Diane Nash; Diane Nash emerged as a passionate civil rights advocate while being a student at Fisk University in Nashville, Tennessee. While a student at Fisk, she was a leader of the Nashville Student Movement. The movement helped coordinate a sit-in campaign to end racial segregation at lunch counters. Along with being a part of the Nashville Student Movement, Nash took on other roles that showed how dedicated and passionate she was about promoting racial equality. She became active with the Freedom Riders, who worked to desegregate interstate bus travel, and was a founding member of the Student Non-Violent Coordinating Committee, a co-initiator of the Alabama Voting Rights Project and a supporter of the Selma Voting Rights Movement.

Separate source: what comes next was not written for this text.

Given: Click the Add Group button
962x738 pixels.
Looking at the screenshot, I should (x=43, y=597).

Lastly, an ultimate influence was Septima Poinsette Clark, which is said to be a name that should be as familiar to us as Rosa Parks. Both women contributed significantly to the African American freedom struggle, and striking similarities exist in their stories. Each had a

long record of participation in the National Association for the Advancement of Colored People (NAACP), they both challenged segregation and were arrested as a result of it, and each worked with Martin Luther King. In fact, four months before Rosa Parks's infamous arrest, she attended a workshop at the Highlander Folk School, an interracial adult education center in Monteagle, Tennessee, where activists gathered to devise solutions for problems in their communities and where Clark served as Director of Education. Also, Septima Clark spent forty years as a public school teacher and civic organizer in the Jim Crow South, teaching citizenship by helping people to help themselves. She was able to draw on her experiences to develop a citizenship education program that directly linked self-help to politics by teaching African Americans to read and write so they could pass the literacy tests required by southern states to register to vote. As a teacher and civic activist, Clark had been able to have spent most of her life working within woman-centered networks. (Charron). Indeed, this informed her recognition of women's crucial roles in realizing Civil Rights goals as well as the reasons why they did not receive recognition for their contributions.

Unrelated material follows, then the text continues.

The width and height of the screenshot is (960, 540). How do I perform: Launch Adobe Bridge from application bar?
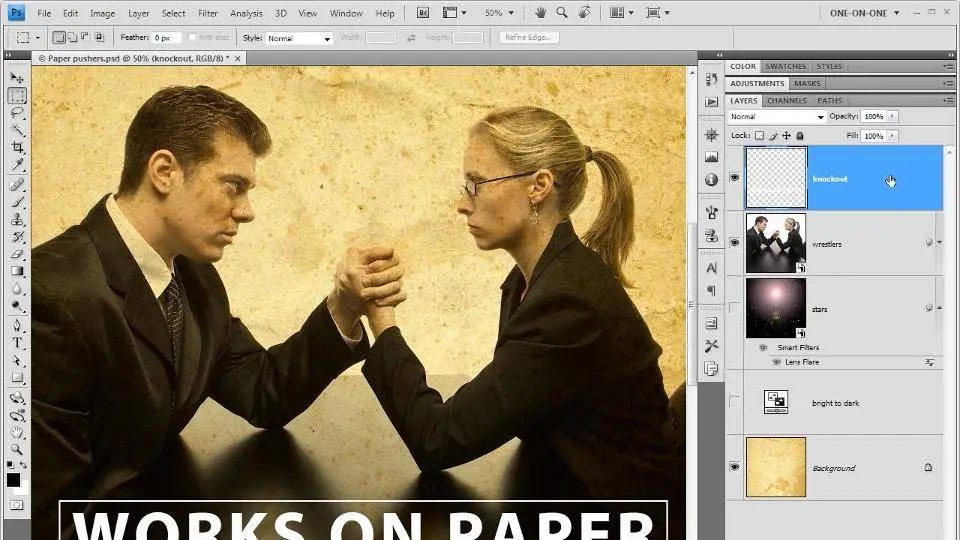tap(422, 13)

To conclude, the Civil Rights Movement was composed of numerous leaders, but much of the work that helped shape the movement for what it had become was impacted by the female leaders involved, sadly, most were not credited for all the work they did. However, women were still able to make a big impact on the movement, helping it shape it into what it has become today. This movement encouraged many female leaders to take a stance, influencing the creation of many organizations that were aided for change. Women that were believed to have had the most impact were Rosa Parks, Gloria Richardson, Ella Baker, Diane Nash and Septima Poinsette Clark, even if their names aren’t as famous. Rosa Parks, a woman who refused to give up her seat, and in which her actions had sparked the starting of bus boycotts and the chain of events afterwards, which caused the initiation of the movement. Gloria Richardson, was the leader of the Cambridge Movement in Maryland during the 1960s. Ella Baker was an organizer for the Young Negroes Cooperative League in Depression-era Harlem, the NAACP, and many other organizations. Diane Nash, a woman who also happened to be a prominent student activist in Nashville while attending Fisk University, and helped found the Student Nonviolent Coordinating Committee and was part of the Freedom Riders and Southern Christian Leadership Conference. Lastly, Septima Poinsette Clark, who was the one who had helped impact the movement indirectly, for she taught others, to make an impact, which in cause made her the reason why it's important. In history books, we learn about MLK, and Malcolm X, but there is hardly ever any female leaders we hear from, other than Rosa Parks every now and then, but even though they’ve had their own actions that had helped with the movement. Although a lot of the names of female leaders of the movement go unaccredited, their work and their actions

that had shaped the Civil Rights Movement so that equality may finally be achieved certainly didn’t go unnoticed.